Document text -
▼▼▼

Czech-born Hollywood director Ivan Passer dies

Ivan Passer, a director who, along with Milos Forman and others, ushered in the filmmaking movement known as the Czech New Wave in the 1960s, then went on to direct American features including "Born to Win," "Cutter's Way" and "Creator," died Thursday at his home in Reno, Nevada. He was 86.

Rodney Sumpter, a lawyer and spokesman for his family, said the cause was obstructive pulmonary disease.

Passer's debut feature, "Intimate Lighting," released in Czechoslovakia in 1965, was widely hailed as helping to establish a new level of cinema in that country, where Forman's early success, "Loves of a Blonde," had been released the same year.

"Intimate Lighting" was a sparse, elegantly told tale of a cellist from Prague who visits a country town for a concert and reunites with an old friend. The film drew acclaim when it played at the New York Film Festival in 1966 and again when it was given a theatrical release in the United States in 1969.

"It is one of those very special movies that does not so much reveal new secrets each time you see it as confirm a justness and good humor that was never hidden," Roger Greenspun wrote in The New York Times.

Early that same year, Passer had left his homeland for good, the Soviet-led invasion of Czechoslovakia in 1968 having squelched the liberalization and artistic flowering of earlier in the decade.

In 1971, two years after he immigrated to the United States, he directed his second feature, a New York story with American actors. It was "Born to Win," a comic drama about a middle-aged drug addict played by George Segal. Critics didn't like the attempt to wring comedy out of drug addiction.

▲▲▲

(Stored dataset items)
▼▼▼

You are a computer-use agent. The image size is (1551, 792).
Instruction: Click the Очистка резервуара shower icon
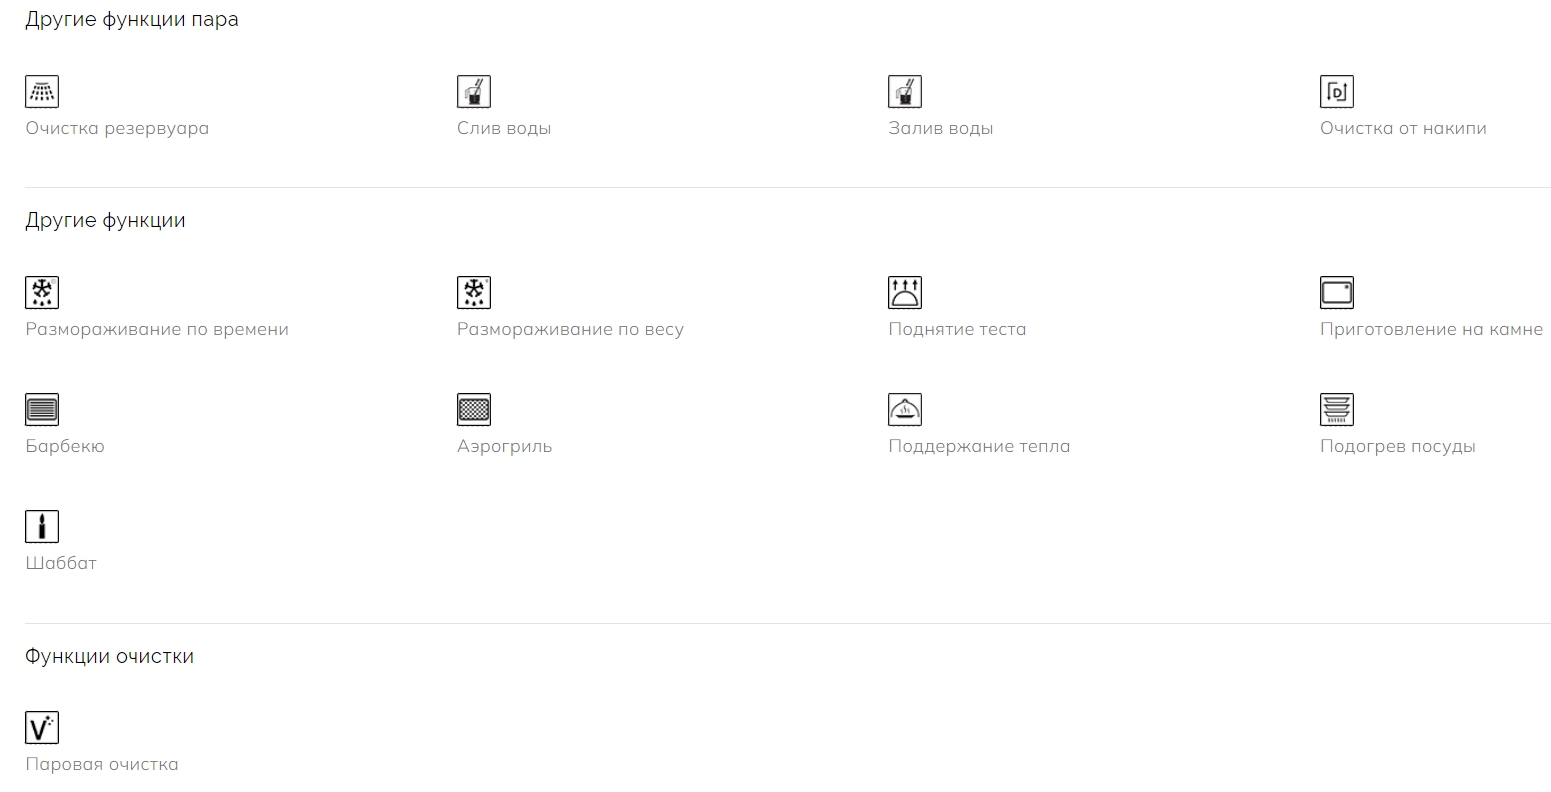point(42,92)
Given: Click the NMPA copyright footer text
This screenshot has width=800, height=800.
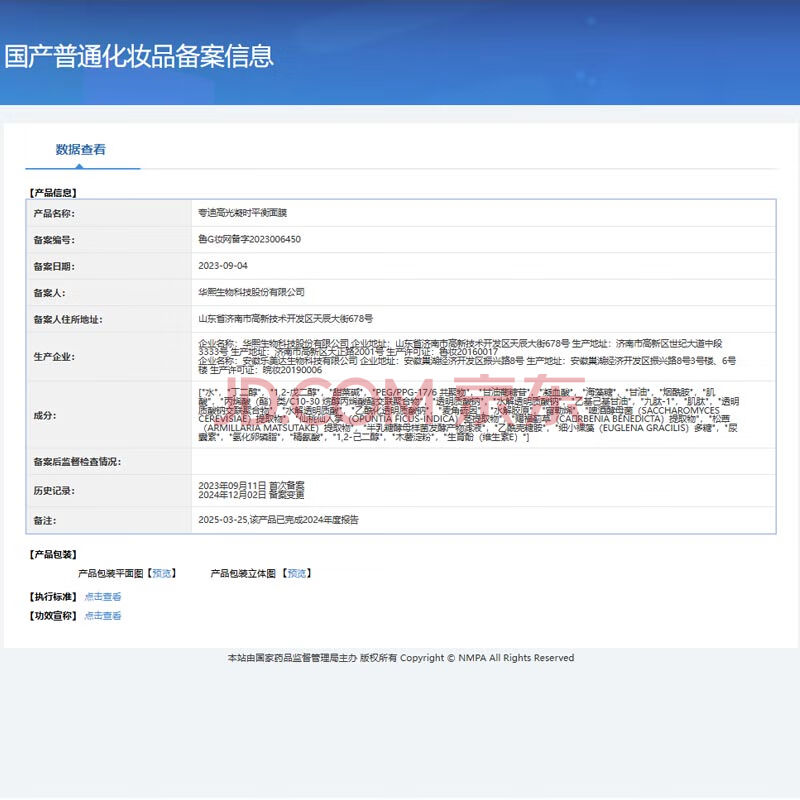Looking at the screenshot, I should tap(400, 658).
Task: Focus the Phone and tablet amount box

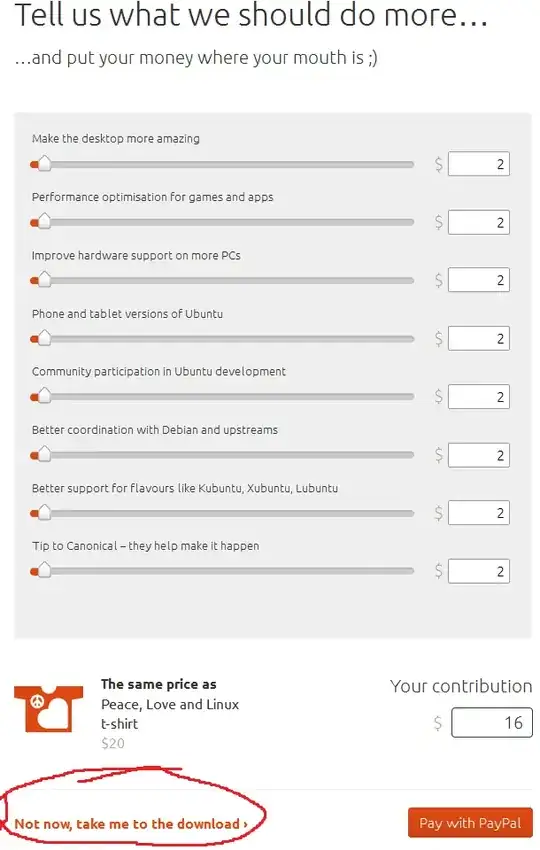Action: [479, 339]
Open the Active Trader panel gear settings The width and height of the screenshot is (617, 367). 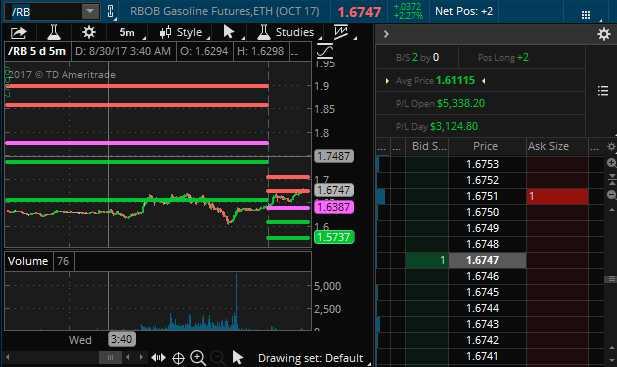point(604,34)
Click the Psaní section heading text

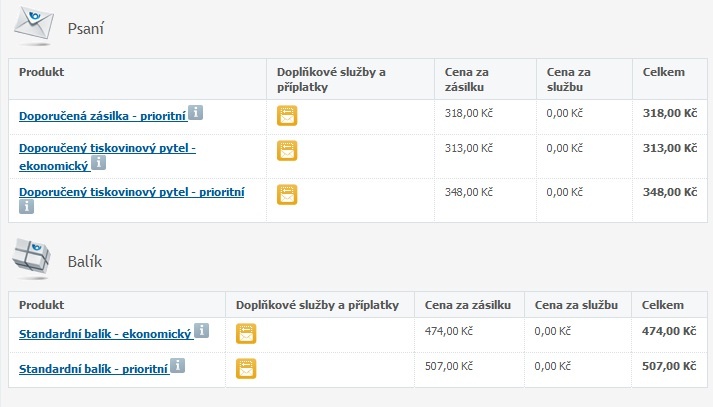[x=86, y=28]
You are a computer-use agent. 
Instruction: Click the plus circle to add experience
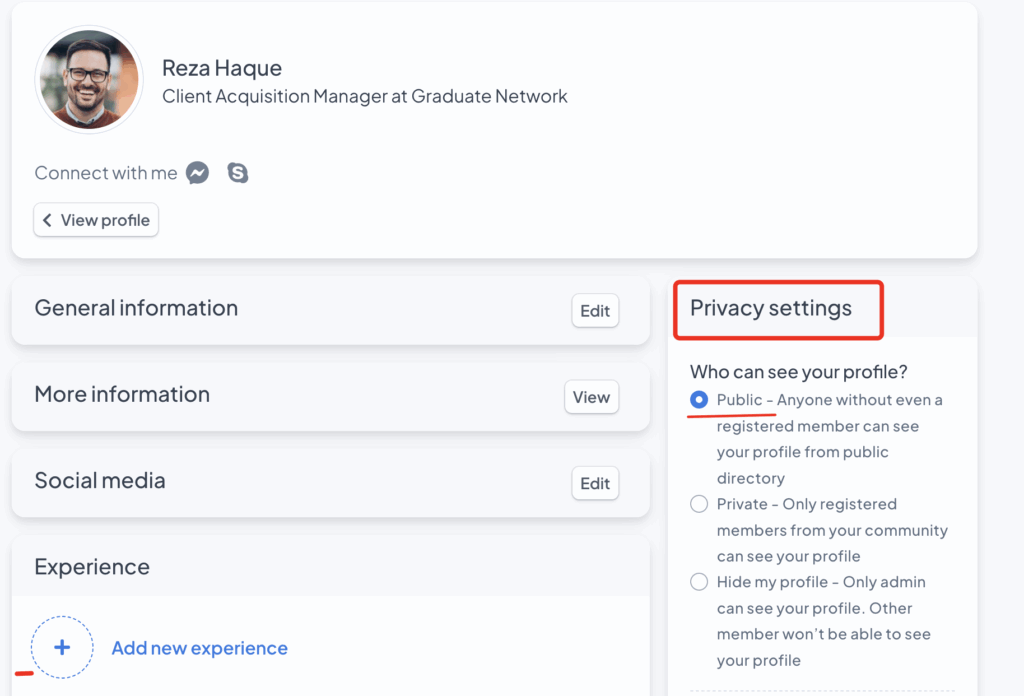pyautogui.click(x=62, y=648)
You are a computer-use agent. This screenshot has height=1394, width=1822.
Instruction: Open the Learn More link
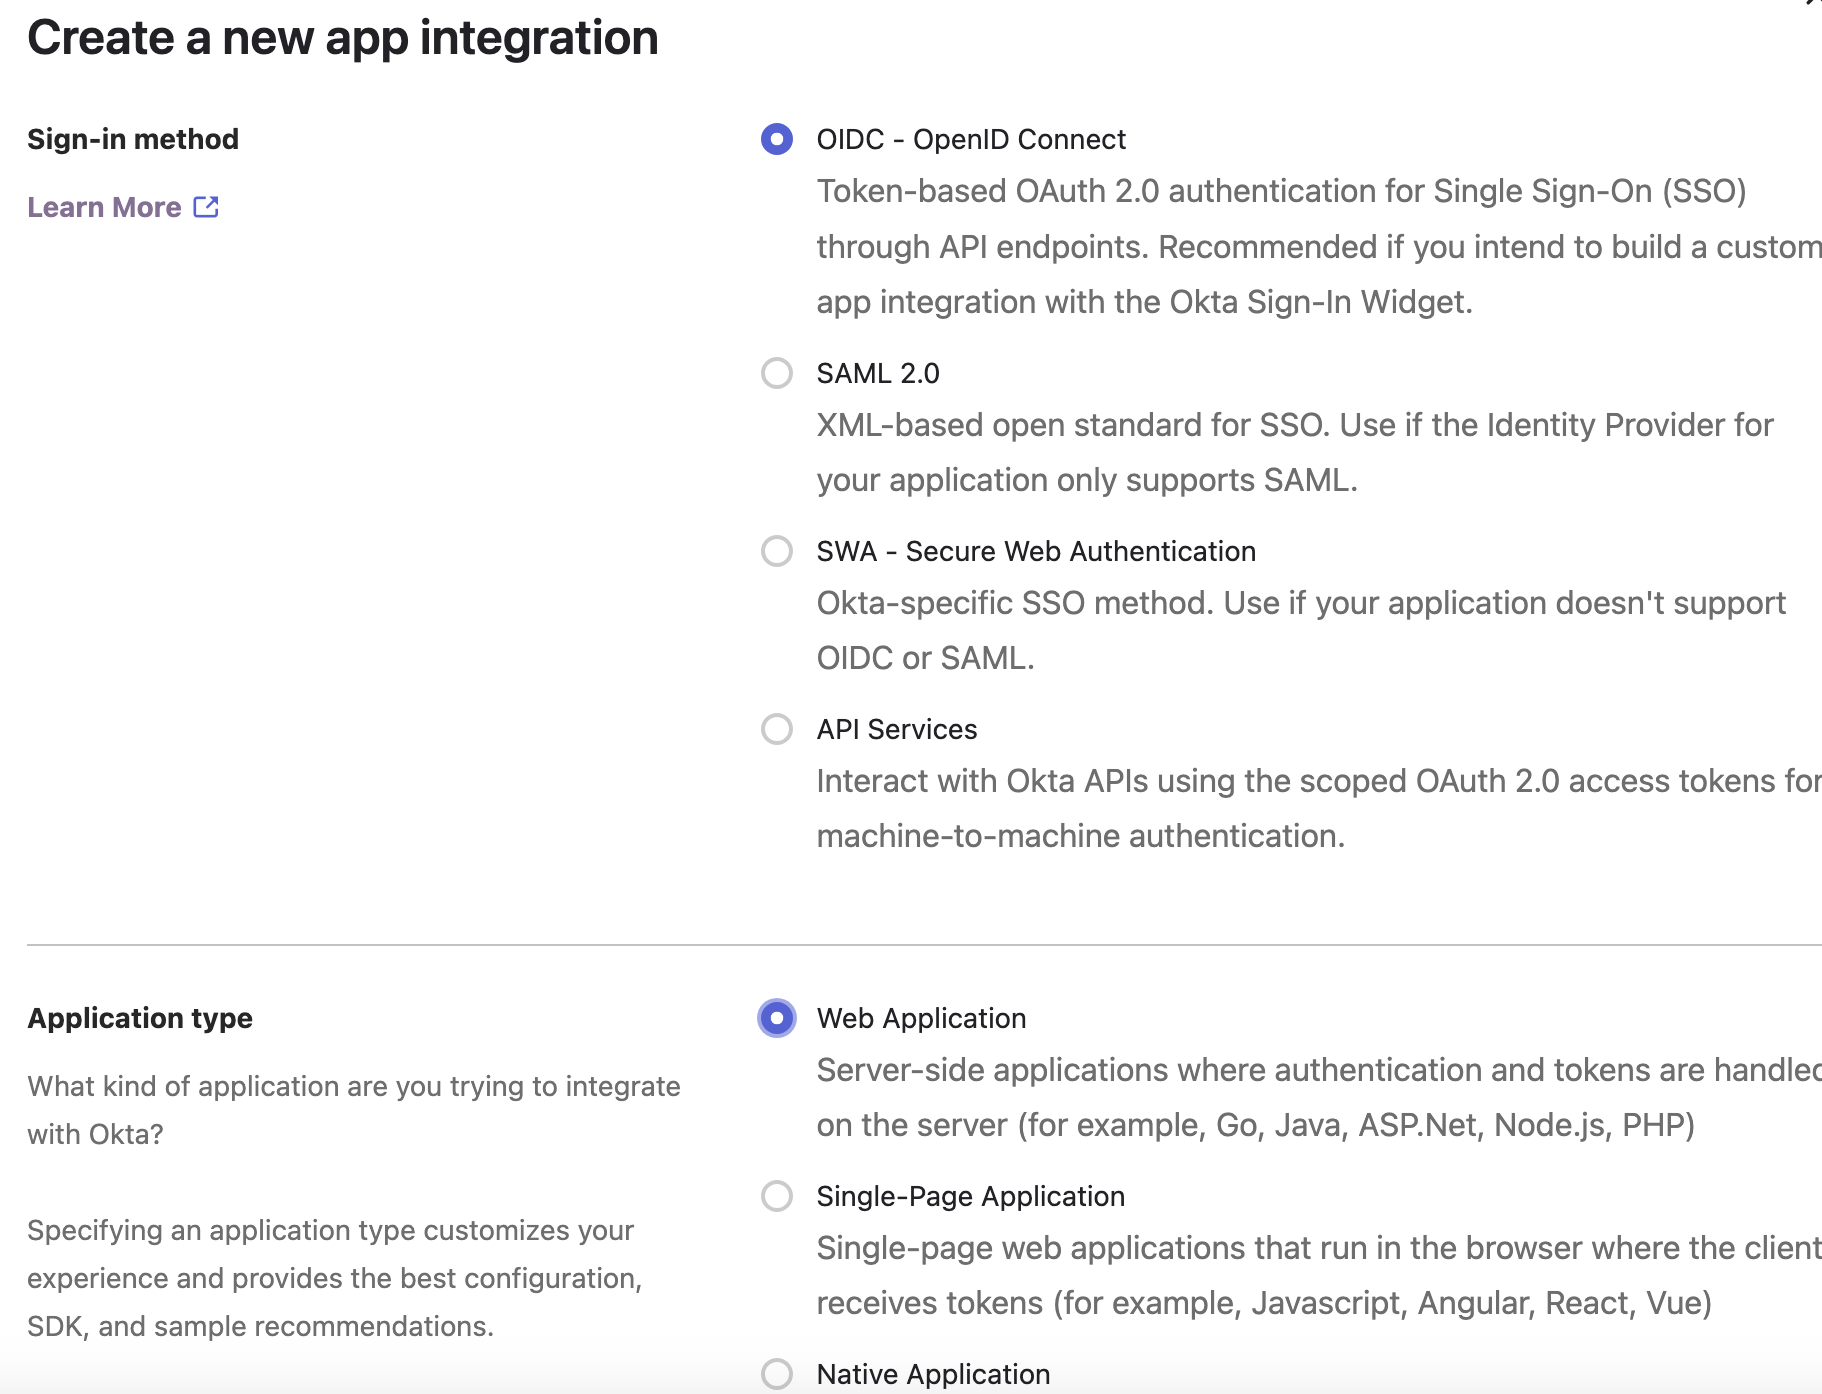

▲▲▲

Can you reproduce the full article about Ivan Passer's death, word for word? The lines have no connection to the article about Ivan Passer.

Exercise result -
Czech-born Hollywood director Ivan Passer dies

Ivan Passer, a director who, along with Milos Forman and others, ushered in the filmmaking movement known as the Czech New Wave in the 1960s, then went on to direct American features including "Born to Win," "Cutter's Way" and "Creator," died Thursday at his home in Reno, Nevada. He was 86.

Rodney Sumpter, a lawyer and spokesman for his family, said the cause was obstructive pulmonary disease.

Passer's debut feature, "Intimate Lighting," released in Czechoslovakia in 1965, was widely hailed as helping to establish a new level of cinema in that country, where Forman's early success, "Loves of a Blonde," had been released the same year.

"Intimate Lighting" was a sparse, elegantly told tale of a cellist from Prague who visits a country town for a concert and reunites with an old friend. The film drew acclaim when it played at the New York Film Festival in 1966 and again when it was given a theatrical release in the United States in 1969.

"It is one of those very special movies that does not so much reveal new secrets each time you see it as confirm a justness and good humor that was never hidden," Roger Greenspun wrote in The New York Times.

Early that same year, Passer had left his homeland for good, the Soviet-led invasion of Czechoslovakia in 1968 having squelched the liberalization and artistic flowering of earlier in the decade.

In 1971, two years after he immigrated to the United States, he directed his second feature, a New York story with American actors. It was "Born to Win," a comic drama about a middle-aged drug addict played by George Segal. Critics didn't like the attempt to wring comedy out of drug addiction.